When we return to the Moon, and then move outward to Mars and beyond, the people who visit these strange new places will write entries in their journals (or blogs) about what they saw – and how they were affected by what they saw.

The following was written more than a century ago in March 1904 during Shackleton’s Nimrod Expedition. A small group of explorers made the first ascent of Mount Erebus, an active volcano 12,450 feet high (3,790 m) in Antarctica. As you read this just imagine that they are about the rim of Shackleton Crater at the south pole of the Moon or a large volcano on Mars.

“Having found a camping-place, they dropped their loads, and the members of the party were at leisure to observe the nature of their surroundings. They had imagined an even plain of neve or glacier ice filling the extinct crater to the brim and sloping up gradually to the active cone at its southern end, but instead of this they found themselves on the very brink of a precipice of black rock, forming the inner edge of the old crater.
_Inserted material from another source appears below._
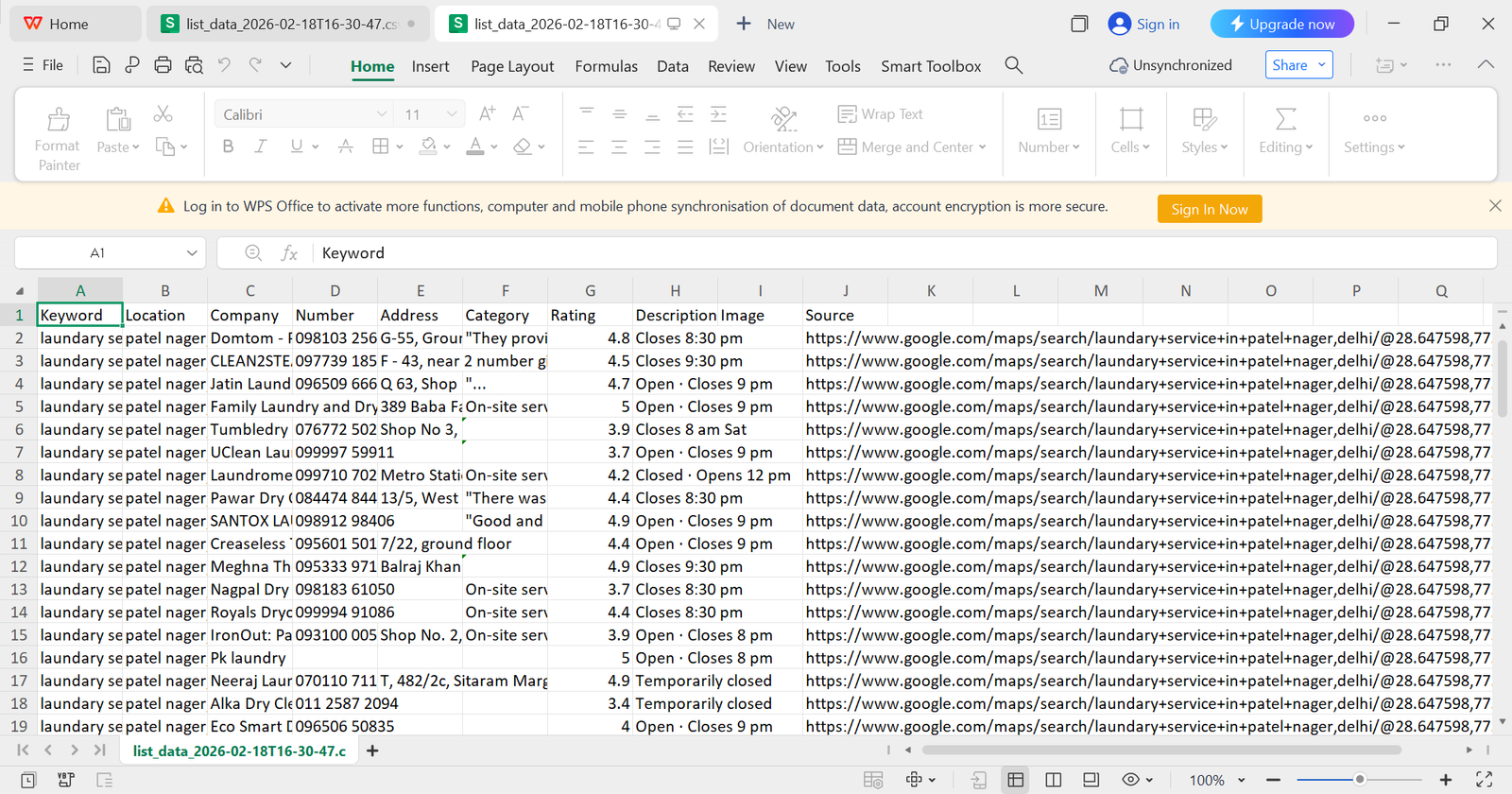Click the Upgrade now button
1512x794 pixels.
[1281, 24]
This wall of dark lava was mostly vertical, while, in some places, it overhung, and was from eighty to a hundred feet in height. The base of the cliff was separated from the snow plain beyond by a deep ditch like a huge dry moat, which was evidently due to the action of blizzards. These winds, striking fiercely from the south-east against the great inner wall of the old crater, had given rise to a powerful back eddy at the edge of the cliff, and it was this eddy which had scooped out the deep trench in the hard snow.

The trench was from thirty to forty feet deep, and was bounded by more or less vertical sides. Around our winter quarters any isolated rock or cliff face that faced the south-east blizzard-wind exhibited a similar phenomenon, though, of course, on a much smaller scale. Beyond the wall and trench was an extensive snow-field with the active cone and crater at its southern end, the latter emitting great volumes of steam, but what surprised the travellers most were the extraordinary structures which rose here and there above the surface of the snow-field.

They were in the form of mounds and pinnacles of the most varied and fantastic appearance. Some resembled beehives, others were like huge ventilating cowls, others like isolated turrets, and others again resembled various animals in shape. The men were unable at first sight to understand the origin of these remarkable structures, and as it was time for food, they left the closer investigation for later in the day.”

Source: “The Heart of the Antarctica – Being The Story of the British Antarctic Expedition 1907-1909” (popular edition 1914), by Sir Ernest Shackleton C.V.O., page 111 “The Conquest of Mount Erebus”. You can read the book here and download a PDF here.)


Image: Alistair Mackay, Eric Marshall, Jameson Adams and T.W. Edgeworth David at the summit crater at 3,794m (12,448 ft), Douglas Mawson taking the photograph (larger image)

This is an artist’s concept (by Pat Rawlings) from 1989 depicting a possible scene when the first human travelers might walk on the surface of Mars. The artwork was part of a NASA new initiatives study which surveyed possible future manned planetary expeditionary activity.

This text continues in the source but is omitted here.